Problem
Stripe set performance considerations for Veritas Storage Foundation
Solution
This article is a part of a set on troubleshooting volume performance. Click here to start at the beginning: https://www.veritas.com/docs/000087750 |
Table of Contents
Introduction
Using vxtrace to determine I/O characteristics
Sequential I/O
Random I/O
Determining the current stripe unit size
Matching the stripe size to the file system allocation unit size
Introduction
(Back to top)
By striping data across multiple spindles (physical disks) I/O can be processed in a parallel manner, increasing peformance. However, the traditional advantages of software-based stripe-sets are sometimes outweighed by changes and improvements to modern storage hardware. Today, disk arrays typically provide their own hardware-based striping which should be taken into consideration to avoid implmenting multiple RAID implementations that may conflict with each other. Different applications, such as databases or file servers, have dissimilar I/O characteristics that are affected by striping in varying ways.
In theory, as more spindles are added to a stripe set, more I/O is processed in parallel, potentially improving performance. However, the increase in parallel processing must be weighed against the increasing amount of movement that is the result of fragmenting I/O across multiple columns. As columns are added, one eventually encounters a "diminishing return" where adding further columns no longer provides a significant improvement in I/O, or is not worth the increased risk of a hardware failure. Every spindle that is added to a stripe set increases the chance that a single hardware failure will cause the entire volume to fail.
Note: Do not assume that a larger number of columns will provide better performance than a smaller number, or that a certain stripe unit size will have superior performance when compared to a different stripe unit size, or even that a striped volume will actually have superior performance when compared to a concatenated volume.
There are too many variables involved in performance for such assumptions to be true for all cases and there is no substitute for testing. Before putting a volume into production, use benchmarking tools to test I/O performance, in different layouts, in a manner that is representative of the intended production environment. This is the only reliable method to determine which layout provides the best performance.

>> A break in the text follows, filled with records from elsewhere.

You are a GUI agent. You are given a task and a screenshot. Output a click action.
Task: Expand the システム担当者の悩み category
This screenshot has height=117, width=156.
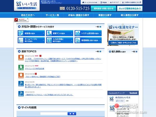pyautogui.click(x=88, y=33)
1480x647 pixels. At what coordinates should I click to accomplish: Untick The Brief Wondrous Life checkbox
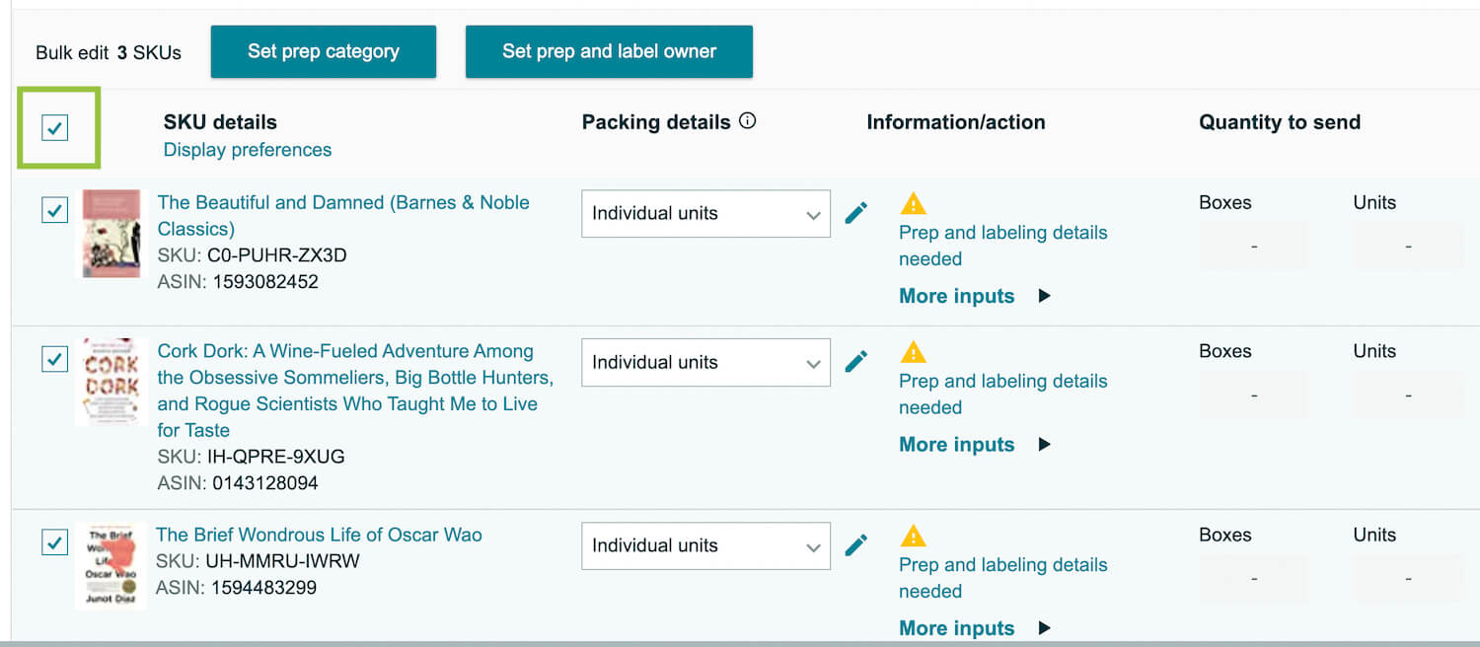click(54, 542)
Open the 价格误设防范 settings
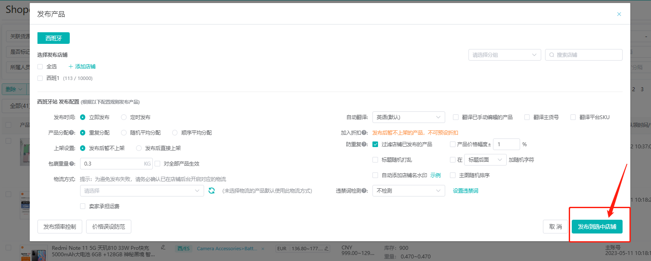651x261 pixels. [x=109, y=227]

Using vxtrace to determine I/O characteristics
(Back to top)
Vxtrace can be used to analyze the characteristics of I/O that is being written to a volume (Figure 1). This is useful for distinguishing random I/O from sequential I/O, the typical length (in sectors) of each I/O transaction, and how the I/O is being fragmented across multiple columns. The optimal stripe unit size ultimately depends on the characteristics of the I/O that is generated by the application.
Finding the typical I/O length is important for determining an appropriate stripe unit size.
- I/O lengths that are larger than the stripe width will be broken across multiple columns
- I/O lengths that are smaller than, or equal to, the stripe unit size will completely "fit" into one of the columns and not use any of the others.
Note: The vxtrace excerpts in this article are very brief to improve readability. Reviewing a larger sample is recommended in order to include data that is representative of the production environment.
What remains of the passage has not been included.